Wer so austeilt, darf sich selbst kaum einen Fehltritt erlauben - und definitiv kein Verfahren wegen Steuerhinterziehung in Millionenhöhe. Nicht einer wie Uli Hoeneß, der polarisiert wie kein anderer deutscher Fußball-Funktionär. Mancher Weggefährte und Freund, der ihn wegen seiner unbestreitbaren sozialen Ader immer verteidigte, wird sich nun abwenden. Denn wen interessiert noch, dass Hoeneß einst den alkoholkranken ehemaligen "Bomber der Nation", Gerd Müller, in die Entzugsklinik karrte und den früheren Bayern-Stürmer Lars Lunde nach dessen schwerem Autounfall bei sich wohnen ließ? Dagegen können seine Gegner frohlocken. Dass ausgerechnet Christoph Daum jetzt säuselt, er habe Mitleid mit dem armen Uli, klingt wie Hohn. Die beiden sind sich spinnefeind, seitdem vor allem durch das Zutun Hoeneß' Daums Koks-Affäre aufflog.
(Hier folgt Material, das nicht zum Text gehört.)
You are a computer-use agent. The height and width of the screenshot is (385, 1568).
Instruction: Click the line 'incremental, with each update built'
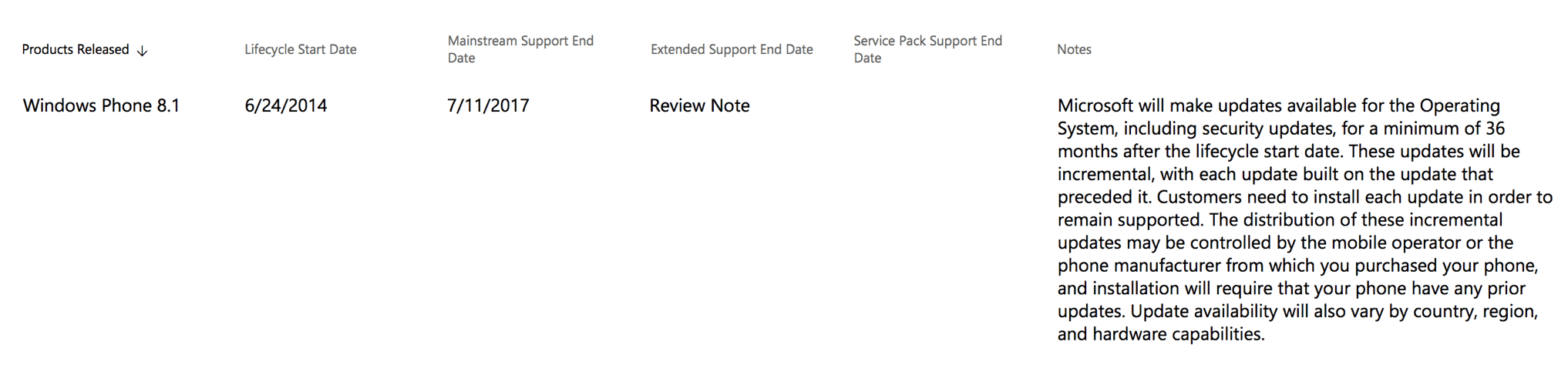1275,174
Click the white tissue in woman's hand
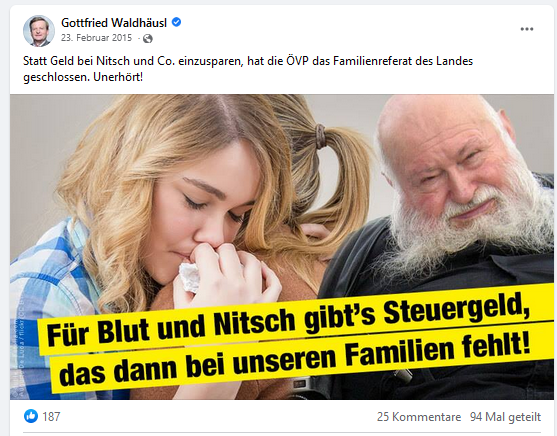Screen dimensions: 557x436 (189, 277)
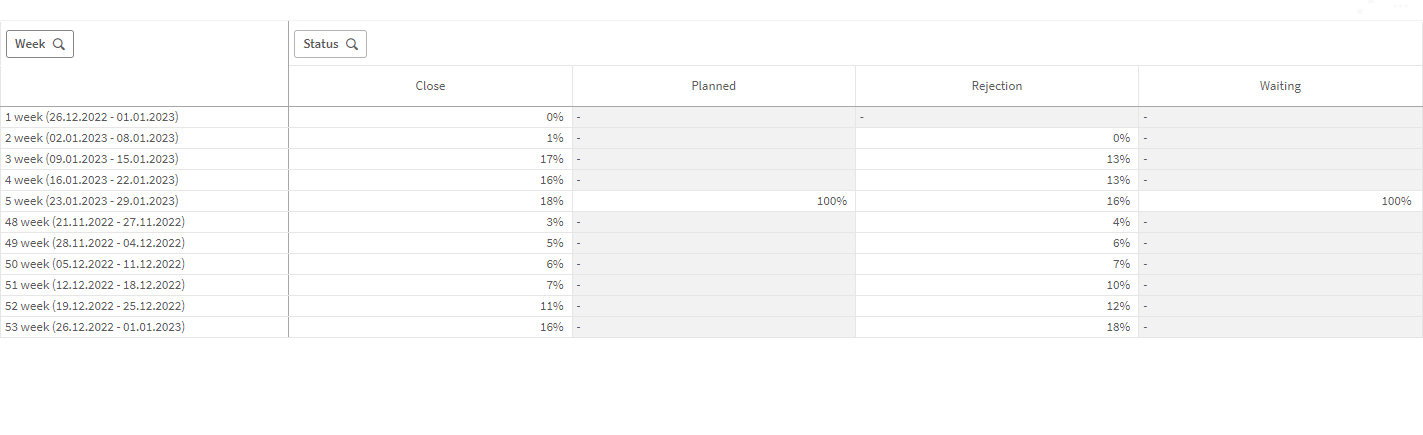Select row 2 week (02.01.2023 - 08.01.2023)

click(92, 138)
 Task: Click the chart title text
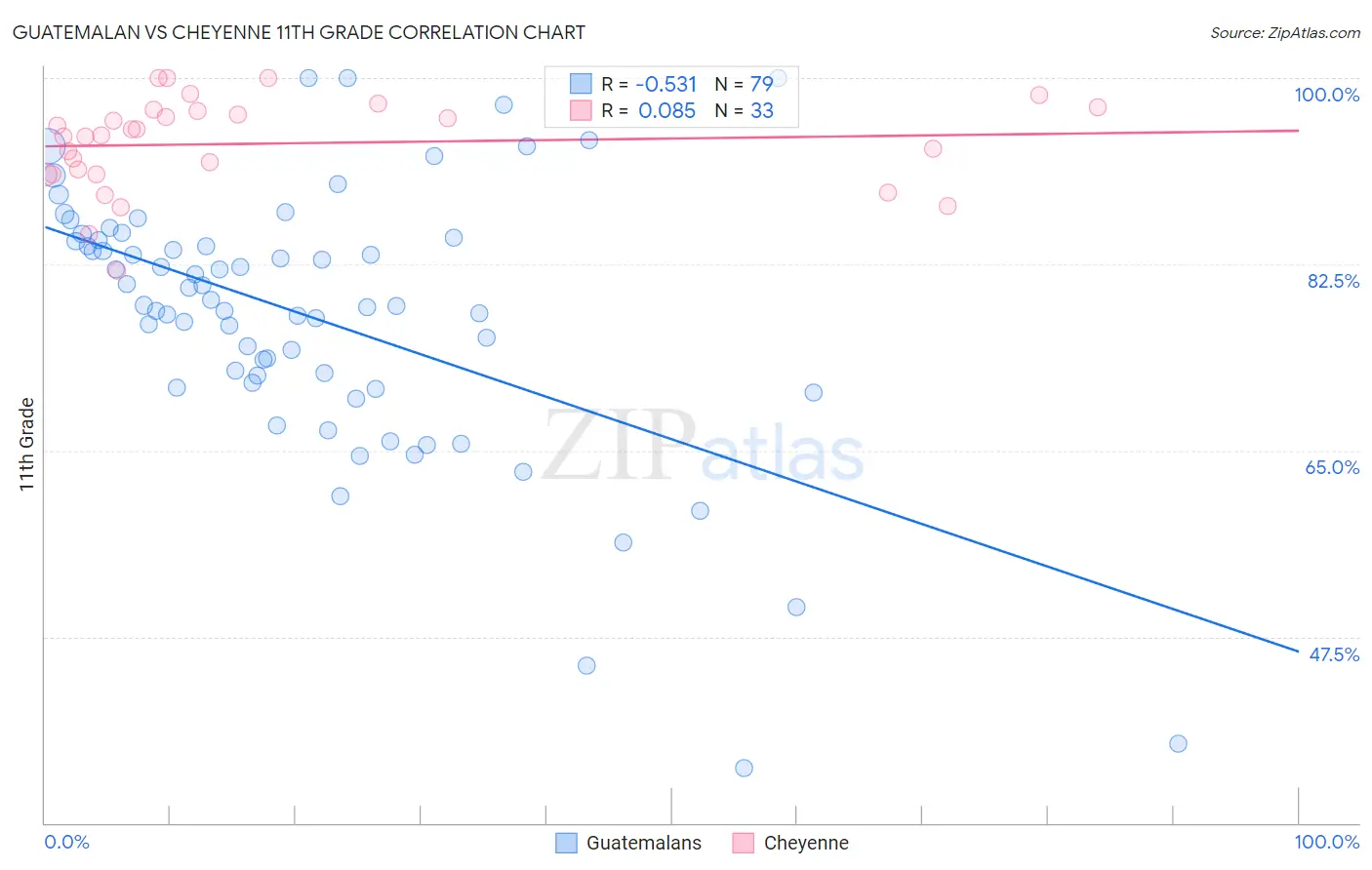pos(299,32)
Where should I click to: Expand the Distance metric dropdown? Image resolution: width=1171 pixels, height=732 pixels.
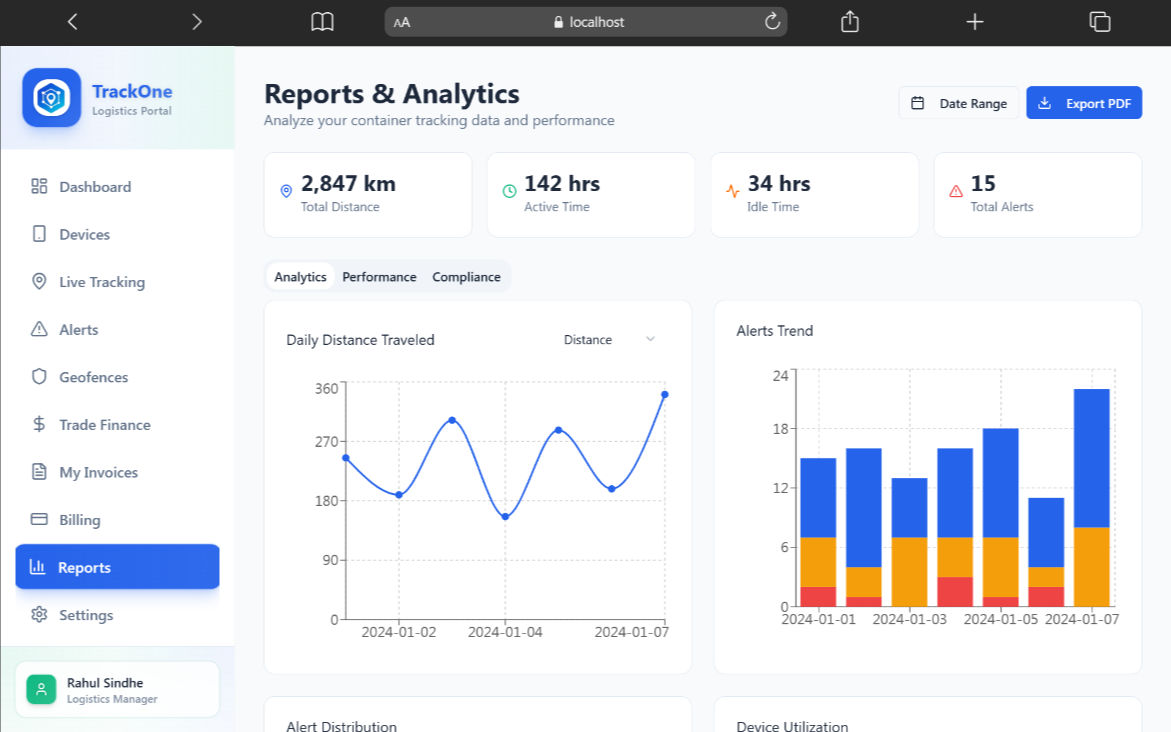[609, 340]
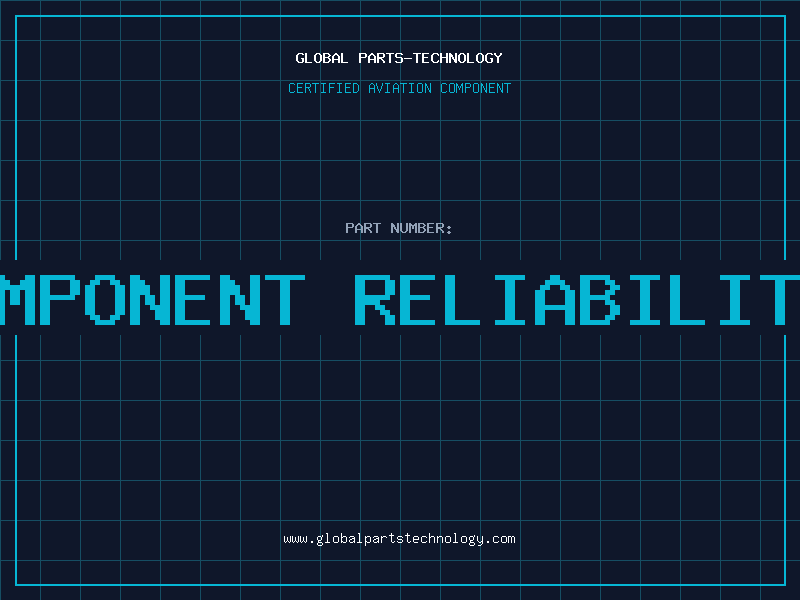Click the word AVIATION in the subtitle
The image size is (800, 600).
[400, 88]
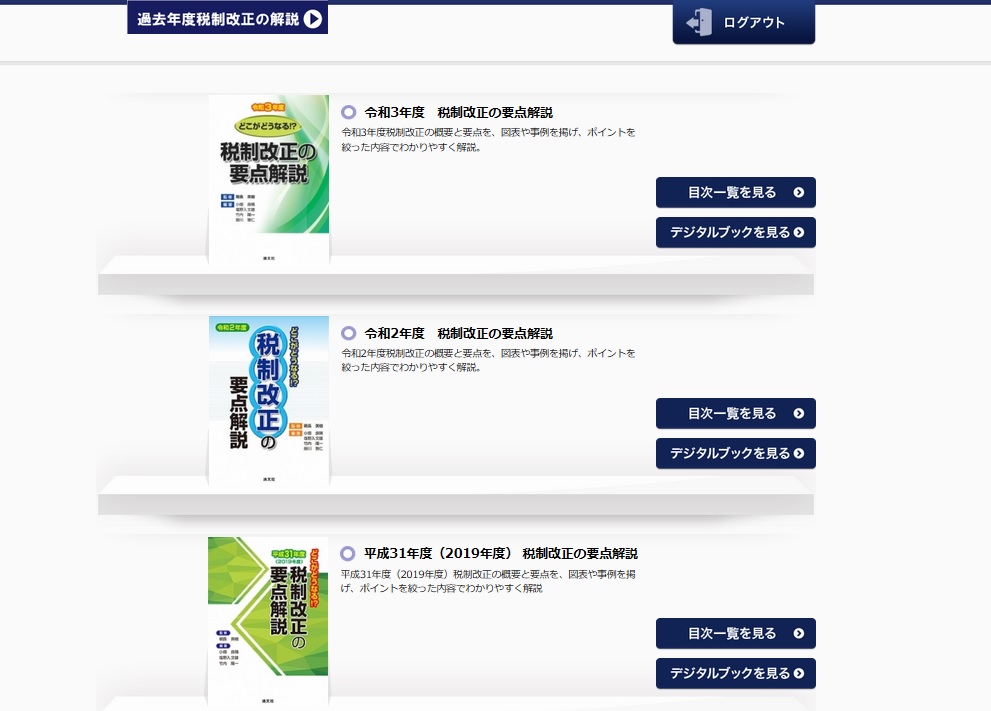991x711 pixels.
Task: Click the logout door icon
Action: point(699,22)
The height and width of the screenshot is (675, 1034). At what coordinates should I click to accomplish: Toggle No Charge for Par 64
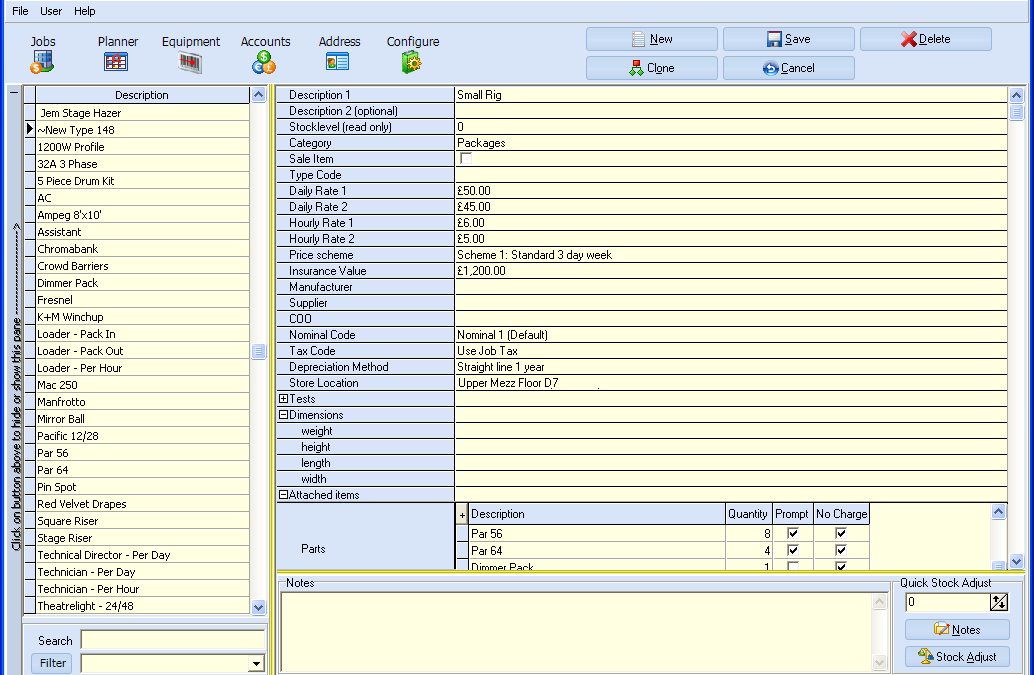[840, 550]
Dieser Image-GAU ist nicht zu reparieren, unabhängig vom weiteren Gang des Verfahrens. Wie soll Hoeneß künftig glaubhaft das Finanzgebaren der Konkurrenz anprangern? Wer wird ihn noch für 20.000 Euro Tagesgage, die Hoeneß stets stiftete, als Redner verpflichten? Selbst der Gang in sein Wohnzimmer, die Allianz-Arena, würde künftig zum Spießrutenlaufen. Und sollte er rechtskräftig verurteilt werden, womöglich zu einer Haftstrafe, wäre ein Rücktritt als Bayern-Präsident unausweichlich.

Damit kein Missverständnis aufkommt: Hoeneß darf kein Mitleid erwarten, er hat sich selbst in seine katastrophale Lage manövriert. Die Frage, warum ein vielfacher Millionär seinen Ruf, sein Vermögen, ja sogar seine Freiheit riskiert, um Steuern zu sparen, kann nur er beantworten.

Kurz vor seiner Ehrung bei der Sportgala hatte Hoeneß noch mit dem Abendblatt über seinen Imagewandel gesprochen. Mit der tiefen Befriedigung eines Mannes, der mit sich selbst im Reinen ist, lehnte er sich weit in den Rattansessel in seinem Büro zurück und sagte: "Ich wundere mich, wie beliebt ich plötzlich bin."

Das schöne Bild vom unerschrockenen Gutmenschen hat er nun selbst zerstört.